A quick analysis of important economic data released over the last week

The latest jobs report had some good news, but, it implied some bad news.  First, the unemployment rate fell to 3.9%.  This is the lowest unemployment rate in more than 16 years.  It also is a rate that is associated with being late in the business cycle (See chart below).

With the unemployment rate this low, there are fewer qualified people to fill the jobs that businesses need filled to keep the rate of economic growth high.  In addition, since it clearly shows a shift in the demand/supply balance for labor, wages are likely to rise at a faster rate.  It will result in higher inflation.  That, in turn, will result in the FED continuing to raise interest rates in an attempt to prevent inflation from getting out of line.  The ultimate result will be a slowdown in the rate of growth or a recession.  This is how business cycles work.

To be sure, there is plenty of steam left in this cycle.  But, the environment is now in place for “late in the cycle” stuff to play out.  What had been hoped for was that the participation rate, the percent of the population that is in the labor force, which declined rapidly during the last recession, would rise as jobs became easier to obtain and wage growth started to accelerate.  So far, that has not happened despite the fact that in today’s world, virtually anyone who wants a job can get one.  In the absence an increase in labor participation, we would need to import more skilled labor.  Given the political environment in which we currently live, that seems like a long shot.

The bottom line is that the economy continues to do very well.  There is a great deal of demand that is likely to keep things going.  But, we will be limited in growth due to a tight labor market.  Perhaps productivity will pick up.  Given the fact that business is likely to try and substitute capital for labor in the short term, that is possible.  And while no recession is likely in the short term, we are probably late in the cycle.  Let’s see how things play out.

U.S. Snapshot:

  • The unemployment rate declined to 3.9% in April.  This is the lowest rate in 16 years (see chart below).

  • Total non-farm payroll employment increased by 164,000 in April.  This compares with an average of 191,000 over the past 12 months.  Job gains were strong in professional and business services, manufacturing, health care, and government.  Over the past year, professional and business services gained 518,000 jobs and manufacturing has gained 245,000 jobs.

  • In April, average hourly earnings for all employees on private nonfarm payrolls rose four cents to $26.84.  Over the year, average hourly earnings have increased 67 cents or 2.6%.  Private sector production and non-supervisory employees saw an increased five cents to $22.51 on average hourly earnings.

  • During the 1st quarter, non-farm business sector labor productivity increased 0.7%, output increased 2.8% and hours worked increase 2.1%.  Over the past year, productivity increase by 1.3%, reflecting a 3.6% increase in output and a 2.1% increase in hours worked.
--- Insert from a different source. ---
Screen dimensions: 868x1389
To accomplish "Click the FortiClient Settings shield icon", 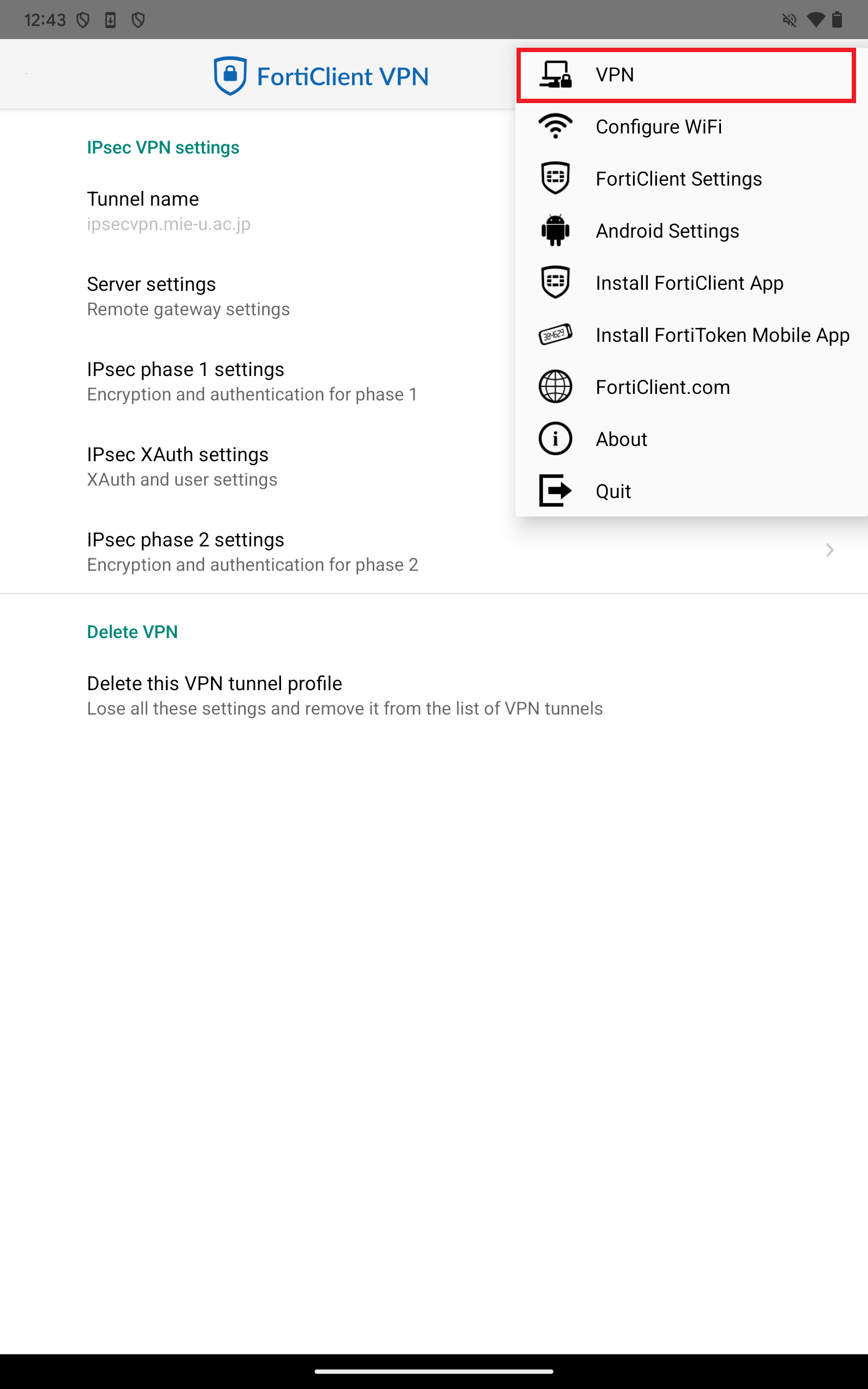I will click(x=555, y=179).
  • Personal income increased 0.3% in March and now stands 3.6% above year earlier levels.  Disposable personal income rose 0.3% for the month and is up 3.7% over a year ago.  Personal consumption expenditures were up 0.4% for the month and are up 4.4% over a year ago.  As a result, the personal savings rate in the U.S. was down to 3.1%.  This is very low by historic standards (see chart below).

  • New orders for manufactured goods in March, up seven of the last eight months, increased by 1.6%.  This followed a 1.6% gain in February.  New orders now stand a strong 8.1% over a year ago.

  • The ISM’s manufacturing index stood at 57.3 in April.  This compares to 59.3 in March and 55.3 a year ago.  Any reading of 50 or above suggests that the manufacturing sector is expanding.

  • The ISM’s non-manufacturing index stood at 56.8 in April compared to 58.8 in March and 57.3 a year ago.  Again, any reading of 50 or above suggests expansion in the non-manufacturing sector.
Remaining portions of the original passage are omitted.